You can select tracks either automatically, randomly or manually via iTunes. This application is supplied for Mac or PC on a CD with the Shuffle. I find iTunes very easy to use for this purpose. It's simply a question of opening the application. When you plug in the iPod, it appears as an icon in the playlist menu. Clicking on this shows you the iPod's current contents and enables you to choose how to transfer tracks (you can also use a variable amount of the Shuffle's capacity for data if you wish).
To playback simply push the play button. A green LED blinks briefly through the translucent casing above the main control to show it's working. If you set the rear slider to play in order, it will play the tracks in the sequence you placed them in iTunes. Select 'random', and the Shuffle chooses the order in which they play.

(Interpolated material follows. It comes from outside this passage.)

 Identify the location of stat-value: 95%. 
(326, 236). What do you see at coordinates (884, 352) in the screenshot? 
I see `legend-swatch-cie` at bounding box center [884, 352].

It is not true randomness though. If you have, say, tracks A,B,C,D E, and F, the Shuffle may play them in the order B,F,A,C,E,D. Once it has gone though all the tracks, though, it will repeat its original order of selection, so you'll be faced with the same 'random' track sequence over and over again.
- CONCLUSION -
Those minor reservations hardly detract from a product I still find miraculous. Like a caveman gaping slack-jawed at a steam engine, I still marvel that so much high-quality sound can fit into something weighing less than an ounce, which is only one-third of an inch thick and three inches long.
Which means that I thought it expensive but ultimately worth the £99 I paid for for mine. That was direct from Apple (including free delivery) in April 2005. The price has since dropped to a more reasonable £89 for the 1GB version. Give it a year, and they'll be free in packets of Cheerios.
For full technical spec, details of accessories and extensive marketing guff, go to www.apple.com/uk/ipodshuffle
They are rather cute to look at, never mind the specs! Are you still a slack jawed hillbilly though, 4 years on?
kirstymack80 18.08.2006 11:11
Excellent. That title alone deserves an 'E'! KirstyM
mongo_bongocat 30.06.2006 15:31
I must admit that I've been a bit of a cheapskate and bought an MP3 player for £14.99 (256MB) hasn't arrived yet so don't know if it's any cop or not! Good review. I agree that 1GB seems quite sensible (what do people do with 40GB?)